In our initial brainstorming, we formulated our sense of Web 2.0 by example:
Web 1.0 --> Web 2.0
DoubleClick --> Google
AdSense Ofoto --> Flickr
Akamai --> BitTorrent
mp3.com --> Napster
Britannica Online --> Wikipedia
personal websites --> blogging
evite --> upcoming.org and EVDB
domain name speculation --> search engine optimization
page views --> cost per click
screen scraping --> web services
publishing --> participation
content management systems --> wikis
directories (taxonomy) --> tagging ("folksonomy")
stickiness --> syndication
What we believe to be the core competencies of Web 2.0 companies:
- Services, not packaged software, with cost-effective scalability
- Control over unique, hard-to-recreate data sources that get richer as more people use them
- Trusting users as co-developers
- Harnessing collective intelligence
- Leveraging the long tail through customer self-service
- Software above the level of a single device
- Lightweight user interfaces, development models, AND business models
The next time a company claims that it's "Web 2.0," test their features against the list above. The more points they score, the more they are worthy of the name. Remember, though, that excellence in one area may be more telling than some small steps in all seven.

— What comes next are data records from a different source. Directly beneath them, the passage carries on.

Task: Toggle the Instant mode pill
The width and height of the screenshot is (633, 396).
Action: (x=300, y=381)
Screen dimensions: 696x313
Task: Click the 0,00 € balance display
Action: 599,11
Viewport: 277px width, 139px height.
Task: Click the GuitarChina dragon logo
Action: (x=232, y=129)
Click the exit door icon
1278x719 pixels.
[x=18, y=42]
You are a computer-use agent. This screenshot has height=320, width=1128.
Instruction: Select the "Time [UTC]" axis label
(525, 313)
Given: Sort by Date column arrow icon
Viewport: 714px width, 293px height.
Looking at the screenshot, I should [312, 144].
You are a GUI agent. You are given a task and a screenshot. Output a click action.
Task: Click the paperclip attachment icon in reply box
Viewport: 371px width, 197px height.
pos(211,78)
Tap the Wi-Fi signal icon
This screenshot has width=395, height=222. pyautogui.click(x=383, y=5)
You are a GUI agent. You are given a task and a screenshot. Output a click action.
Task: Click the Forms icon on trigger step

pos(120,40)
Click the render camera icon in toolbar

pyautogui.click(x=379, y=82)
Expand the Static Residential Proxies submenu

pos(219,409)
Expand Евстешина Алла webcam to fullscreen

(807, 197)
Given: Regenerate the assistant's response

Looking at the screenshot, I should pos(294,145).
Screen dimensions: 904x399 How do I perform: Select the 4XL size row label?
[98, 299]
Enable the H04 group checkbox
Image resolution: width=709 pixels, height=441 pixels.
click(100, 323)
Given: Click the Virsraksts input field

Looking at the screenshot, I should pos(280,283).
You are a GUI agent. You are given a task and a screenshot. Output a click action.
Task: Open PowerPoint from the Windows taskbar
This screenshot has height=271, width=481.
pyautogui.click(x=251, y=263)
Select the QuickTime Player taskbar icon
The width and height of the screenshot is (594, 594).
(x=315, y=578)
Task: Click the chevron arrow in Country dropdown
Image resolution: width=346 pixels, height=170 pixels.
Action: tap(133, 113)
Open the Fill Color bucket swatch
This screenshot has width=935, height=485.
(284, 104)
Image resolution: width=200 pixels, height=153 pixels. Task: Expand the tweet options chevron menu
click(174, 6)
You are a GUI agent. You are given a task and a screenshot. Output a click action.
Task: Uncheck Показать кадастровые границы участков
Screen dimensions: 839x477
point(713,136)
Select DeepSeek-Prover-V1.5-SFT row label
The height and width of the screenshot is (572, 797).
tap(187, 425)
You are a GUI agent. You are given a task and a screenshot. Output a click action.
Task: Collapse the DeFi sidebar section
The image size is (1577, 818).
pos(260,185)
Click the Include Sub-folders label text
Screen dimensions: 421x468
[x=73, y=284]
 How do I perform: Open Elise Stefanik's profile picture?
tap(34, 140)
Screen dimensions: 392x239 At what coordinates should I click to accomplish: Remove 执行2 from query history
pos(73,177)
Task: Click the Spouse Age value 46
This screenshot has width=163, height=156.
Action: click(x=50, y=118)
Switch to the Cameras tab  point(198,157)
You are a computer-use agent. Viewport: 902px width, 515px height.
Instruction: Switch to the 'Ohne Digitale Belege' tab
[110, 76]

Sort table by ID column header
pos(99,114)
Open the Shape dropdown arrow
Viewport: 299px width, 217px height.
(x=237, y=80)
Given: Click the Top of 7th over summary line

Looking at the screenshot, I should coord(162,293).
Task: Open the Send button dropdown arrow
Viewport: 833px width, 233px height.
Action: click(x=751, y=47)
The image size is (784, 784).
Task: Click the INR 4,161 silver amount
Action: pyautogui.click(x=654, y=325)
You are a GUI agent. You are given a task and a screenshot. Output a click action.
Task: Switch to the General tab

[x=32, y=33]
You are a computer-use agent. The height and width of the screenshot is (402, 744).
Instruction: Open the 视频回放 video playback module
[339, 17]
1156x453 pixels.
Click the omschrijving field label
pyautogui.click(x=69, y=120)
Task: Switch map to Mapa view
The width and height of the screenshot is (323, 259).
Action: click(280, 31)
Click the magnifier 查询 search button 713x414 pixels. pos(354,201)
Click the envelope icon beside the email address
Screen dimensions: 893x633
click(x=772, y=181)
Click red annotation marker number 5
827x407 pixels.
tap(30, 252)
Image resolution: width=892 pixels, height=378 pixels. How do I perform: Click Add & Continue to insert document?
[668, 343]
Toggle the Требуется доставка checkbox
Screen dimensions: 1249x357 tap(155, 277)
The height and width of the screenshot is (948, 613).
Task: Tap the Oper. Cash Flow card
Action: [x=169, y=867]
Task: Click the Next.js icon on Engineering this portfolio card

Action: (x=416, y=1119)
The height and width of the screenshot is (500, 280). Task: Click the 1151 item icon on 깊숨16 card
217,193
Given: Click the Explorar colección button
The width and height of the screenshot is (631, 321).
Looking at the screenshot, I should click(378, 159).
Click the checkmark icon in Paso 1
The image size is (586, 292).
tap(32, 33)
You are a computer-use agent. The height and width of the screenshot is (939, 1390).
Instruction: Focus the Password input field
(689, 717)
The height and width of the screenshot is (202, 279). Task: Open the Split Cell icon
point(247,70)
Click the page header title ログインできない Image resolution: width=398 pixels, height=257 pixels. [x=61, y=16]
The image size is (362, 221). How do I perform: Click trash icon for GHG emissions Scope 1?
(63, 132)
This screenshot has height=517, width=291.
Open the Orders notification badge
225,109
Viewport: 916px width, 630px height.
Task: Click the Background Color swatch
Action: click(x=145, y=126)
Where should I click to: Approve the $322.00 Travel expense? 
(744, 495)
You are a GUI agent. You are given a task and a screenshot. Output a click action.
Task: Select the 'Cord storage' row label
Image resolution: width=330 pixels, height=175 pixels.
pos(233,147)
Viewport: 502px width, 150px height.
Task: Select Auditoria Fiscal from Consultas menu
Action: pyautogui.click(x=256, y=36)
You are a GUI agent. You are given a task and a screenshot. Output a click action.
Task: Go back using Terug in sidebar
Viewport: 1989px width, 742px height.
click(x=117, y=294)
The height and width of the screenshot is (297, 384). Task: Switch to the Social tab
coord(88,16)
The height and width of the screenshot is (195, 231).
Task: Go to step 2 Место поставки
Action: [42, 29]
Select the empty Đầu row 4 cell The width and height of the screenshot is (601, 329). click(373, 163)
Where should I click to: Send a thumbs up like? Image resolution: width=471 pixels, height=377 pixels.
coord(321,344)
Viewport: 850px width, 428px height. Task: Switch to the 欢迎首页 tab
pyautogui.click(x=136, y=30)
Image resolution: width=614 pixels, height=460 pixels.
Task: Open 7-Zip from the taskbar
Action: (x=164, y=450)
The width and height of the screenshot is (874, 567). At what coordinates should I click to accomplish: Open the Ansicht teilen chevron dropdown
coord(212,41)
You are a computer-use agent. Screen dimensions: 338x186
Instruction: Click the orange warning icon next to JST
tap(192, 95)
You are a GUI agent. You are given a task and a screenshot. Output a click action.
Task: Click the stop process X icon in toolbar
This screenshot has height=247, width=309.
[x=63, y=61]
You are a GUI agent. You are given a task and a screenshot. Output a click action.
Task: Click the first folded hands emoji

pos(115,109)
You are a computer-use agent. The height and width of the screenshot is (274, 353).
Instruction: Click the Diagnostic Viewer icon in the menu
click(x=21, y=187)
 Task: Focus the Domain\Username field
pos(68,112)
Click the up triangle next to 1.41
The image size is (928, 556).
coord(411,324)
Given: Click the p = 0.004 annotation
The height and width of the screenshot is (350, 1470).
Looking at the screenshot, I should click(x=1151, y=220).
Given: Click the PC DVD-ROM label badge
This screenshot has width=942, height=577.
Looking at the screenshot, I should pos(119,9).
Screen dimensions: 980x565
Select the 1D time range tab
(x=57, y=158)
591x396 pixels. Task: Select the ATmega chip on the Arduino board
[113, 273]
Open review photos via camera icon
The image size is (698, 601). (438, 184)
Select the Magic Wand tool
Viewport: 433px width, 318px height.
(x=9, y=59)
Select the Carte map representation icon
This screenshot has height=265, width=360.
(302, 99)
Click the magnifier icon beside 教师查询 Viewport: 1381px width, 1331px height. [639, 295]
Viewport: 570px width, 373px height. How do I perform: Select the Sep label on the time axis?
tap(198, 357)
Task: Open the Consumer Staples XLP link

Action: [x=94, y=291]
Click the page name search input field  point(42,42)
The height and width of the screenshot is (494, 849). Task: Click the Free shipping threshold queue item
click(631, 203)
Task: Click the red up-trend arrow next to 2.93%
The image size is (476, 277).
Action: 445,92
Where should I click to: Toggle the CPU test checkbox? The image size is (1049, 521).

http://radar.oreilly.com/archives/2005/10/web_20_compact_definition.html
- Web 2.0 is the network as platform, spanning all connected devices; Web 2.0 applications are those that make the most of the intrinsic advantages of that platform: delivering software as a continually-updated service that gets better the more people use it, consuming and remixing data from multiple sources, including individual users, while providing their own data and services in a form that allows remixing by others, creating network effects through an "architecture of participation," and going beyond the page metaphor of Web 1.0 to deliver rich user experiences.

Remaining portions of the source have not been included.